Assignment: All of the entries must appear again exactly as written.

Dataset content:
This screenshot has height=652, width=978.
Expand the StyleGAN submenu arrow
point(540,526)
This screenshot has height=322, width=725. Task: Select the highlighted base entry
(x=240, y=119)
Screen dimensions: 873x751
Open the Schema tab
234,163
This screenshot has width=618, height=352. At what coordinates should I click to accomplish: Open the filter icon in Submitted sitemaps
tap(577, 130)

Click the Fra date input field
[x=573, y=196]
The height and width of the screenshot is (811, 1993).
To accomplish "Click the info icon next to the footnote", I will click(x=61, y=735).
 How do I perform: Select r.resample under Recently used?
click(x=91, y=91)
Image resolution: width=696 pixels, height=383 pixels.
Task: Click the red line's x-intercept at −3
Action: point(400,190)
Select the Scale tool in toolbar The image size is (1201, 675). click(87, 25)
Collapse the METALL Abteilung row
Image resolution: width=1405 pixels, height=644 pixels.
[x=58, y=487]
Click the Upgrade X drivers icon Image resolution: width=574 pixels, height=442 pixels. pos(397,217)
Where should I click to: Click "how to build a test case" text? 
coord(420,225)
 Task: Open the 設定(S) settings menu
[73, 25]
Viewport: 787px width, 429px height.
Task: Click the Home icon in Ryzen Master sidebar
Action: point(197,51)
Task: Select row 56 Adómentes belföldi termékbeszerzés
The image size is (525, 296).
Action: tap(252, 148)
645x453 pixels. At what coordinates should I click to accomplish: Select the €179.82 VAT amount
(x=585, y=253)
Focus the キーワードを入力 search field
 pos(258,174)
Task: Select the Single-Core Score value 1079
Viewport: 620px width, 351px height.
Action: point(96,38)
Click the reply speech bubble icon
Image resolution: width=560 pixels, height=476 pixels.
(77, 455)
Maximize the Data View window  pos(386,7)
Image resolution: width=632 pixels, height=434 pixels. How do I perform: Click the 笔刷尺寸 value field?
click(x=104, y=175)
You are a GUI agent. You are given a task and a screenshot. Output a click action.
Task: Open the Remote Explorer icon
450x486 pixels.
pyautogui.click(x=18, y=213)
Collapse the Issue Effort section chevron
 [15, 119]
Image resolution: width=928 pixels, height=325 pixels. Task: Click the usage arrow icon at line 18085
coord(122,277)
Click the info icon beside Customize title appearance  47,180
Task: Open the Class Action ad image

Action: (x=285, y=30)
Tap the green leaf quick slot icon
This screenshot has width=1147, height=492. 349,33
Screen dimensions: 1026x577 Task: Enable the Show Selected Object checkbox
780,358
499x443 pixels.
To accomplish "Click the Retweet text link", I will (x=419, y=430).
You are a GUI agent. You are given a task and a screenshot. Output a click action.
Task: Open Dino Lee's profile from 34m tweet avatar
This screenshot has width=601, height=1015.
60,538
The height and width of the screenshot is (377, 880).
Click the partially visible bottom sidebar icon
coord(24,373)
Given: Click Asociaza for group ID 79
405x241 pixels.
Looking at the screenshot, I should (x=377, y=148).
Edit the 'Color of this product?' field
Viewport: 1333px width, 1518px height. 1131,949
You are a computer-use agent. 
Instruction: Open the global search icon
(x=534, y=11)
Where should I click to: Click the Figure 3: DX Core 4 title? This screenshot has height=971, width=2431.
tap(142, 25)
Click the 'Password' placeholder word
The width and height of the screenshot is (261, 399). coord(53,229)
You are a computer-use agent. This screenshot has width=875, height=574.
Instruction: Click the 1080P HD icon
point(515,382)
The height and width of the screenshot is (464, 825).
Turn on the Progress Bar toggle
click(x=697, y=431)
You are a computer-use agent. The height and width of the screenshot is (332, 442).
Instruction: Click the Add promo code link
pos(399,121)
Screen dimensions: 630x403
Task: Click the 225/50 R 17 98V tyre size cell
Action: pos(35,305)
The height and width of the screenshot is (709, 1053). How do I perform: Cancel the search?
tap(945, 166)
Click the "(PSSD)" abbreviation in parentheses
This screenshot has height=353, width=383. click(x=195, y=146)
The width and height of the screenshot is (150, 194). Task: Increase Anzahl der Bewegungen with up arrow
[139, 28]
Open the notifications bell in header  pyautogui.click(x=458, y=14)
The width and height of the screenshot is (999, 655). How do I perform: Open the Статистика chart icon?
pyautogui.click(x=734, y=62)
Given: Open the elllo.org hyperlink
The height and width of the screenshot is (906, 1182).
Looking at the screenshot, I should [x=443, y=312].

Solution to this task:
This screenshot has height=652, width=978.
Expand the StyleGAN submenu arrow
point(540,526)
This screenshot has height=322, width=725. Task: Select the highlighted base entry
(x=240, y=119)
Screen dimensions: 873x751
Open the Schema tab
234,163
This screenshot has width=618, height=352. At what coordinates should I click to accomplish: Open the filter icon in Submitted sitemaps
tap(577, 130)

Click the Fra date input field
[x=573, y=196]
The height and width of the screenshot is (811, 1993).
To accomplish "Click the info icon next to the footnote", I will click(x=61, y=735).
 How do I perform: Select r.resample under Recently used?
click(x=91, y=91)
Image resolution: width=696 pixels, height=383 pixels.
Task: Click the red line's x-intercept at −3
Action: point(400,190)
Select the Scale tool in toolbar The image size is (1201, 675). click(87, 25)
Collapse the METALL Abteilung row
Image resolution: width=1405 pixels, height=644 pixels.
[x=58, y=487]
Click the Upgrade X drivers icon Image resolution: width=574 pixels, height=442 pixels. pos(397,217)
Where should I click to: Click "how to build a test case" text? 
coord(420,225)
 Task: Open the 設定(S) settings menu
[73, 25]
Viewport: 787px width, 429px height.
Task: Click the Home icon in Ryzen Master sidebar
Action: point(197,51)
Task: Select row 56 Adómentes belföldi termékbeszerzés
The image size is (525, 296).
Action: tap(252, 148)
645x453 pixels. At what coordinates should I click to accomplish: Select the €179.82 VAT amount
(x=585, y=253)
Focus the キーワードを入力 search field
 pos(258,174)
Task: Select the Single-Core Score value 1079
Viewport: 620px width, 351px height.
Action: point(96,38)
Click the reply speech bubble icon
Image resolution: width=560 pixels, height=476 pixels.
(77, 455)
Maximize the Data View window  pos(386,7)
Image resolution: width=632 pixels, height=434 pixels. How do I perform: Click the 笔刷尺寸 value field?
click(x=104, y=175)
You are a GUI agent. You are given a task and a screenshot. Output a click action.
Task: Open the Remote Explorer icon
450x486 pixels.
pyautogui.click(x=18, y=213)
Collapse the Issue Effort section chevron
 [15, 119]
Image resolution: width=928 pixels, height=325 pixels. Task: Click the usage arrow icon at line 18085
coord(122,277)
Click the info icon beside Customize title appearance  47,180
Task: Open the Class Action ad image

Action: (x=285, y=30)
Tap the green leaf quick slot icon
This screenshot has width=1147, height=492. 349,33
Screen dimensions: 1026x577 Task: Enable the Show Selected Object checkbox
780,358
499x443 pixels.
To accomplish "Click the Retweet text link", I will (x=419, y=430).
You are a GUI agent. You are given a task and a screenshot. Output a click action.
Task: Open Dino Lee's profile from 34m tweet avatar
This screenshot has width=601, height=1015.
60,538
The height and width of the screenshot is (377, 880).
Click the partially visible bottom sidebar icon
coord(24,373)
Given: Click Asociaza for group ID 79
405x241 pixels.
Looking at the screenshot, I should (x=377, y=148).
Edit the 'Color of this product?' field
Viewport: 1333px width, 1518px height. 1131,949
You are a computer-use agent. 
Instruction: Open the global search icon
(x=534, y=11)
Where should I click to: Click the Figure 3: DX Core 4 title? This screenshot has height=971, width=2431.
tap(142, 25)
Click the 'Password' placeholder word
The width and height of the screenshot is (261, 399). coord(53,229)
You are a computer-use agent. This screenshot has width=875, height=574.
Instruction: Click the 1080P HD icon
point(515,382)
The height and width of the screenshot is (464, 825).
Turn on the Progress Bar toggle
click(x=697, y=431)
You are a computer-use agent. The height and width of the screenshot is (332, 442).
Instruction: Click the Add promo code link
pos(399,121)
Screen dimensions: 630x403
Task: Click the 225/50 R 17 98V tyre size cell
Action: pos(35,305)
The height and width of the screenshot is (709, 1053). How do I perform: Cancel the search?
tap(945, 166)
Click the "(PSSD)" abbreviation in parentheses
This screenshot has height=353, width=383. click(x=195, y=146)
The width and height of the screenshot is (150, 194). Task: Increase Anzahl der Bewegungen with up arrow
[139, 28]
Open the notifications bell in header  pyautogui.click(x=458, y=14)
The width and height of the screenshot is (999, 655). How do I perform: Open the Статистика chart icon?
pyautogui.click(x=734, y=62)
Given: Open the elllo.org hyperlink
The height and width of the screenshot is (906, 1182).
Looking at the screenshot, I should [x=443, y=312].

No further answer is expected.